## PAGE EXCERPT
+===+
Sustainable investing – fast becoming a non-negotiable for younger investors

AJ Gonzalez | May 17, 2021

IOO, By Opinion Time of article published May 14, 2021

The term “sustainable investing”, describes investments that aim to produce positive returns as well as a positive long-term impact on society, the environment and the overall performance of a business.

The relevance of ESG factors

Some asset managers began including ESG (environmental, social, governance) factors in their company analysis a few years back, to determine if these are relevant to the company’s performance. As an example, San Francisco-based Dodge & Cox – the manager behind the Glacier Global Stock Feeder Fund – believes governance factors are material for every company. The asset manager invests for the long term and looks for sustainable practices in the companies it invests in. Key is to understand how decisions are made and how key risks are managed.

Environmental factors include emissions and pollution; raw material sourcing; and supply chain management.

Social factors include community relations; customer satisfaction; and safety practices.

Governance factors include board structure; management incentive structures; shareholder rights; and capital allocation.

According to a recent paper from McKinsey and the World Economic Forum it’s clear that changing climate conditions and nature loss are closely linked. We’ve also seen an increasing commitment from the private sector to look at ways to reduce their collective carbon footprint.

Looking beyond the Covid-19 pandemic, there’s a general consensus that curbing greenhouse-gas emissions and protecting the natural environment are critical to an overall global economic recovery.

According to the World Economic Forum’s 2021 global risk report, extreme weather, climate action failure and human environmental damage are rated as the top risks, most likely to happen and with the most material impact.

Francis Marais, Head of Glacier Research, says that sustainable investing is about creating long-term sustainable value for the companies, the consumers and investors, as well as the environment. “Understandably someone drawing a retirement income is going to be more focused on higher returns, whereas a younger investor who is a lot further away from retirement is likely to be more focused on the environment,” he says. “But it doesn’t have to be a trade-off – sustainable investing can also deliver good returns.”

How are companies responding?
+===+
Data entries:
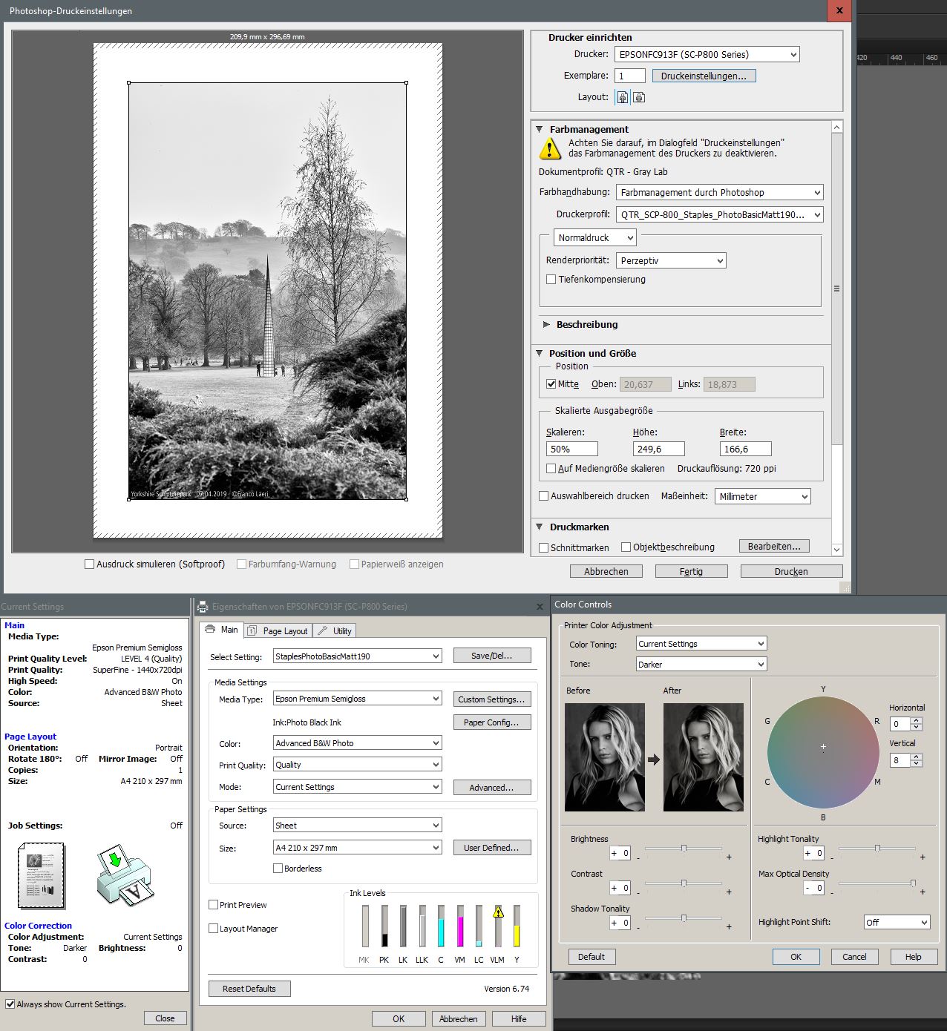Screen dimensions: 947x1031
Task: Click the Advanced... button next to Mode
Action: (491, 788)
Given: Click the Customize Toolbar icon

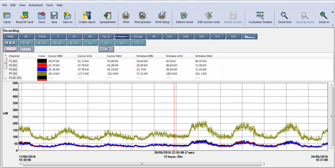Looking at the screenshot, I should click(260, 16).
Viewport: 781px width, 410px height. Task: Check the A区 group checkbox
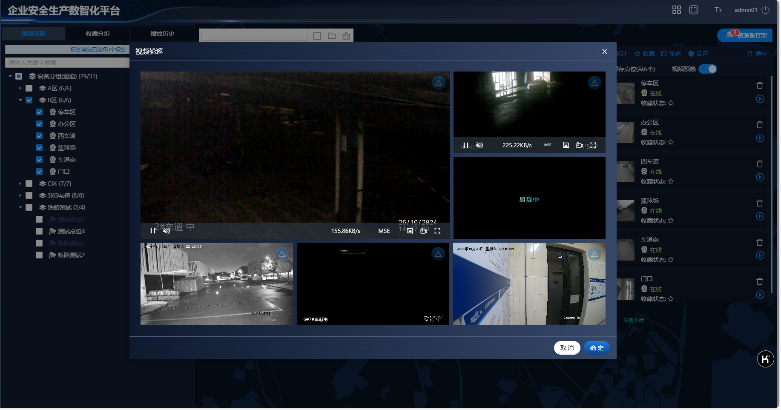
+===+
## REQUIRED TASKS
**a)** Translate this sentence from the sustainable investing article into Spanish: "Social factors include community relations; customer satisfaction; and safety practices."
**b)** Summarize the sustainable investing article in two sentences.

## SOLUTIONS TO THE PROBLEMS
**a)** Los factores sociales incluyen las relaciones con la comunidad; la satisfacción del cliente; y las prácticas de seguridad.

**b)** Sustainable investing aims to produce positive returns along with a positive long-term impact on society, the environment and business performance, and some asset managers have begun including environmental, social and governance factors in their company analysis. Francis Marais of Glacier Research says younger investors are likely to be more focused on the environment than someone drawing a retirement income, but that sustainable investing can also deliver good returns.